Sweet Peppers
Pepper Colors
GREEN peppers, bells and hot peppers (such as jalapeƱos) in the store are immature or unripe. All peppers, if left on the vine until they ripen, will turn red, orange, yellow, purple or a chocolate color. This makes them sweeter and more expensive since they have to wait longer before picking.
There are several peppers that start out cream or white or purple and turn red or orange when mature. This color cobination is stunning when mixed with flowers.
Different Types of Sweet Peppers
Bell Peppers These are the blocky, squarish peppers that we know and love and grew up with. They are good for stuffing and eating raw in salad. Purple Beauty, and California Wonder are good examples. This year I have plenty of Mini Bells, (red, yellow, orange and chocolate) similar to what you get in a bag of mixed colors from the grocery store.

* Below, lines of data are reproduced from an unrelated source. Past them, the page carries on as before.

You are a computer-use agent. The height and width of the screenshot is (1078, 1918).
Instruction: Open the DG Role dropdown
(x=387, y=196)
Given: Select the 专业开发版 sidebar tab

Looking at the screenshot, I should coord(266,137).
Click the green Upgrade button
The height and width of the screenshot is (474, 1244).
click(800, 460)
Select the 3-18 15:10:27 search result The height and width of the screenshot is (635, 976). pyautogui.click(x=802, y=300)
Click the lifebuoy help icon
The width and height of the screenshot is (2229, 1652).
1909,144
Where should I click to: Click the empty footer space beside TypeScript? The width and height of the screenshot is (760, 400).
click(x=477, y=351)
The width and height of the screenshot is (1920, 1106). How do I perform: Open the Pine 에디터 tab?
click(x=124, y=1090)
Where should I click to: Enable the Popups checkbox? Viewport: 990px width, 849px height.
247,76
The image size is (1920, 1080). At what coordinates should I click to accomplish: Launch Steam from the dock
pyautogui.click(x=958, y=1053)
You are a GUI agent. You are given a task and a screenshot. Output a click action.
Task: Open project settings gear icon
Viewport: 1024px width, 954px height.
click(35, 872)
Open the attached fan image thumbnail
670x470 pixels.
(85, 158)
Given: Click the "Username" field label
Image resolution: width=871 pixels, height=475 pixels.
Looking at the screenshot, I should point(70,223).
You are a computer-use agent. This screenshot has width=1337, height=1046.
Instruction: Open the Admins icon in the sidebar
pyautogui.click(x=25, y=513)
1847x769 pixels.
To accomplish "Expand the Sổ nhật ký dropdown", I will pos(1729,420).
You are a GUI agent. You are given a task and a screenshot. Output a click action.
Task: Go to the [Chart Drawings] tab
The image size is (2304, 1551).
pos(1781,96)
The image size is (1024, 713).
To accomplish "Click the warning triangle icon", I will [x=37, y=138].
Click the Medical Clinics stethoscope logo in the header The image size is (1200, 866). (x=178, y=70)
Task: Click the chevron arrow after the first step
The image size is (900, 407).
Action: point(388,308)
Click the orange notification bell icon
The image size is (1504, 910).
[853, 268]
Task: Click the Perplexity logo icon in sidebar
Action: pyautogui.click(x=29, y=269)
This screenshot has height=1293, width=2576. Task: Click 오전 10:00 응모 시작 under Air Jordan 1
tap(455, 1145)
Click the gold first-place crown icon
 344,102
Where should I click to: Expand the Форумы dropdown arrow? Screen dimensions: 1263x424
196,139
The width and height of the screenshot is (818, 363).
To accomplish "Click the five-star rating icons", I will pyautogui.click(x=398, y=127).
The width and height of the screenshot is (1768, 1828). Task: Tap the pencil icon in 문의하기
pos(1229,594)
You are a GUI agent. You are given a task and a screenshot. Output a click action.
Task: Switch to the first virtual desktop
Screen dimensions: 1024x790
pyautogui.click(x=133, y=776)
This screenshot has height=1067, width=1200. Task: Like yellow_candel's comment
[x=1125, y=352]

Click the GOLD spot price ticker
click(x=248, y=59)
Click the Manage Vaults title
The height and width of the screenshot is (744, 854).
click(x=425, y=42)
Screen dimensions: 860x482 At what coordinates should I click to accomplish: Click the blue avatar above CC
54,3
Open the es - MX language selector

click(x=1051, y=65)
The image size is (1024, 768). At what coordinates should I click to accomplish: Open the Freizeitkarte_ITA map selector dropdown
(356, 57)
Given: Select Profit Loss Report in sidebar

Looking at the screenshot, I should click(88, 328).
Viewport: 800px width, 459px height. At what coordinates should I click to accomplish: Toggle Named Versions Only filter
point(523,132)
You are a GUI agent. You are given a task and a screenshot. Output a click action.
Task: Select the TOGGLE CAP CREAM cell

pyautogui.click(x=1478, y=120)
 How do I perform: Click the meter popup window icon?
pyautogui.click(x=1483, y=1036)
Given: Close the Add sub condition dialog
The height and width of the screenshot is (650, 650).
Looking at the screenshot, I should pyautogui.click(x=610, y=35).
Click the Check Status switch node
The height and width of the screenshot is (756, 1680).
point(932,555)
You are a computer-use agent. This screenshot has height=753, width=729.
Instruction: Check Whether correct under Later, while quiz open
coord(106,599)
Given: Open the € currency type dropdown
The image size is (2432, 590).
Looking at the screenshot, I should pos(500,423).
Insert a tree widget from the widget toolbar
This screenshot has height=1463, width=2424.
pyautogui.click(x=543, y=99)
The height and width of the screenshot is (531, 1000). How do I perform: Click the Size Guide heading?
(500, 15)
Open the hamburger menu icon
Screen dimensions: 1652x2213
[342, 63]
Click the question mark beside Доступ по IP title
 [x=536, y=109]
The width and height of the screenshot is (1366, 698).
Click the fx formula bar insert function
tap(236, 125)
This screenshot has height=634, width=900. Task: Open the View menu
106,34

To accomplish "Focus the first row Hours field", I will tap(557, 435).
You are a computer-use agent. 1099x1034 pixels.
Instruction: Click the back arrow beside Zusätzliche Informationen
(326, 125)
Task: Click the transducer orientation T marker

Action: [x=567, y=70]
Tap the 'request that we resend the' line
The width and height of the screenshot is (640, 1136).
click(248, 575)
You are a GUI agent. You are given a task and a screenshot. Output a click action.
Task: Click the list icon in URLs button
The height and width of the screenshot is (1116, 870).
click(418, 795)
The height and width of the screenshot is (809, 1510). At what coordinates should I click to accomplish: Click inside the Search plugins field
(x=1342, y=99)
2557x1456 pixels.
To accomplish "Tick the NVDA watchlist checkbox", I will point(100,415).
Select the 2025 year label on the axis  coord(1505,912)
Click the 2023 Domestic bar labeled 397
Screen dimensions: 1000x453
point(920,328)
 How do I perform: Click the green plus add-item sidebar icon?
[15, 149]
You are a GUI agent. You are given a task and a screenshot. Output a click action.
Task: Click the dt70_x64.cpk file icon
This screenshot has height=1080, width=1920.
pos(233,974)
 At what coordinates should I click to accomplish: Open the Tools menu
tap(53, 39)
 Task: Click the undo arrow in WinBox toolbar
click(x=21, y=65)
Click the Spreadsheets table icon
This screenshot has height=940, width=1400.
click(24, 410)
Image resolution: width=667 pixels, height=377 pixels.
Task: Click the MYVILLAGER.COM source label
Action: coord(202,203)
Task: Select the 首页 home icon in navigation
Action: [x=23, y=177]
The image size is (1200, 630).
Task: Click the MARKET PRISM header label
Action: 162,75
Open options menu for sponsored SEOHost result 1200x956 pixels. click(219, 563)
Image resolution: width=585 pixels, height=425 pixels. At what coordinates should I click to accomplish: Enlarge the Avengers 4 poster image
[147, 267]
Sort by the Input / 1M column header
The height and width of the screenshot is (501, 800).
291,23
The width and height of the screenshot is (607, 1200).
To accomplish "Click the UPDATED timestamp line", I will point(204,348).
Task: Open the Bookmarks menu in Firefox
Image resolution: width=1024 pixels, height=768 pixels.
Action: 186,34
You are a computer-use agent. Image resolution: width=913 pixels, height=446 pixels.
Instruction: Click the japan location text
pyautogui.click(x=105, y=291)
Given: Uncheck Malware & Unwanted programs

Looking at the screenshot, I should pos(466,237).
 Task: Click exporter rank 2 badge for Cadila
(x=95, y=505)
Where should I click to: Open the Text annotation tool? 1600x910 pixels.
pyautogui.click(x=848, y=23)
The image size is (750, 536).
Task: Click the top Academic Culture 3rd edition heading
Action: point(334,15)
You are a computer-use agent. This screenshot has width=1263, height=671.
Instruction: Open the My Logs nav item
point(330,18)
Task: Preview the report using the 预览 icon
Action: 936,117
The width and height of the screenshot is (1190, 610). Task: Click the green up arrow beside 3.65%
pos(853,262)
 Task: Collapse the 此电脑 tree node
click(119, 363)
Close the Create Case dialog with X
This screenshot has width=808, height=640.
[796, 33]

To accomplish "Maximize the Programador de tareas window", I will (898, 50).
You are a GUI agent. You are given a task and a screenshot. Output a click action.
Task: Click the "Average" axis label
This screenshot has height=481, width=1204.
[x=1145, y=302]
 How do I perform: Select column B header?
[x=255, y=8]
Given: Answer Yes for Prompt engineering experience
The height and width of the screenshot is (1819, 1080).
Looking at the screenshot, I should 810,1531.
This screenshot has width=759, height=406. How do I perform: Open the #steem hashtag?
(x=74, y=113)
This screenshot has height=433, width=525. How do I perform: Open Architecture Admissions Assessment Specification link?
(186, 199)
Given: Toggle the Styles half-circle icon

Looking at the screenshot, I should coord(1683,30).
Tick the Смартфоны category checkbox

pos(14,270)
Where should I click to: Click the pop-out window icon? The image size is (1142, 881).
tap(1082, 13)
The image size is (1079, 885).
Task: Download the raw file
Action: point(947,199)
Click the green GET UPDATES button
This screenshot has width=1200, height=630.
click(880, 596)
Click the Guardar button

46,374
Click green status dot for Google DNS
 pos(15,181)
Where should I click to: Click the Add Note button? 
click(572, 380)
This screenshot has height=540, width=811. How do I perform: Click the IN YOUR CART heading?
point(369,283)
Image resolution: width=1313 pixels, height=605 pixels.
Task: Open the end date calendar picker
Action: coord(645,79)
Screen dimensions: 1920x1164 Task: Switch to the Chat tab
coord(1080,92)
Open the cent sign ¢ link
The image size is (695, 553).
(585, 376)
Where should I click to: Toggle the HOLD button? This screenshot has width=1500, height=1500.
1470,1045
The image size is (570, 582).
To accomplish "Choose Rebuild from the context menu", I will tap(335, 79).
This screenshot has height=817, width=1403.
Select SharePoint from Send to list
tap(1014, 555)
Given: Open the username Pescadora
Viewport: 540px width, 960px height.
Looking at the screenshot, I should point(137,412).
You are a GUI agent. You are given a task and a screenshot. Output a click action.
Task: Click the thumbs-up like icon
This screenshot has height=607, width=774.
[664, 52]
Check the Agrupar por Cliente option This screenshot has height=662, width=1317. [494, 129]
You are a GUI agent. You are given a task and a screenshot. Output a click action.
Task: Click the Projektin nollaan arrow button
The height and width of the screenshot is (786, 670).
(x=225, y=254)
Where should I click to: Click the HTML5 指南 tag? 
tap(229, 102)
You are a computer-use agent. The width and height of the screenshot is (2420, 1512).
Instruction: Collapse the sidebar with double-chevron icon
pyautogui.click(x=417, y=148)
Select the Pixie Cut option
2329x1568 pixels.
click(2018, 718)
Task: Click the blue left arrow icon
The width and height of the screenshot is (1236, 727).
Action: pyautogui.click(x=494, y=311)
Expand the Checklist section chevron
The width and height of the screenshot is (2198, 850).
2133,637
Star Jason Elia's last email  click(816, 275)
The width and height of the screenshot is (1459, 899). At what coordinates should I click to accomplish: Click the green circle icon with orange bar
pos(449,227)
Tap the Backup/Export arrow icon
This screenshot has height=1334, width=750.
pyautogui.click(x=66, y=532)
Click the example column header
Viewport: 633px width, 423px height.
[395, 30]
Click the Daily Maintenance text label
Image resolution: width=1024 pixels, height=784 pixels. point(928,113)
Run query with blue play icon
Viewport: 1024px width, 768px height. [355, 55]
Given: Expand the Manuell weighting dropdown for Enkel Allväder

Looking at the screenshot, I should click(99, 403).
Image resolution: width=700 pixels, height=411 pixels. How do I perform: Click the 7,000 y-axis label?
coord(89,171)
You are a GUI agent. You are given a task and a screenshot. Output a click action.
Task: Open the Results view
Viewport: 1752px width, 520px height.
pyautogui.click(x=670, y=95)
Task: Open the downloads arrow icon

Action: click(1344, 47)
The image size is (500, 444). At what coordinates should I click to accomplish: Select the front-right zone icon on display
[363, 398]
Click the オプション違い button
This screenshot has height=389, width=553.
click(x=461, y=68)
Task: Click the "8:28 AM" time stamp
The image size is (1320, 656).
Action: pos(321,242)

Other Peppers, sometimes called non-bell heirloom and hybrid peppers, stuffing peppers, banana peppers, etc. Most of them are open-pollinated heirlooms. Corno di Toro (Horn of the Bull), Sweet Banana, and Bounty, (which is a named variety of a Sweet Banana pepper) are good examples.) They are shaped differently, long, squatty, round etc. One of my new faves is the Violet Sparkle, exhibiting a bevy of beautiful colors as it develops and ripens to a gorgeous deep red. This was the sweetest of the bunch. I found that Feher Ozon Paprika was good for eating fresh. as well as crushing into sweet paprika powder.
Frying Peppers A general term for several different kinds of thin-walled, small peppers. Frying peppers, whether green, red or somewhere in between are actually very mild. and sweet. Jimmy Nardello is a lovely frying peppesr that are also good in a salad. Looks hot but it's not.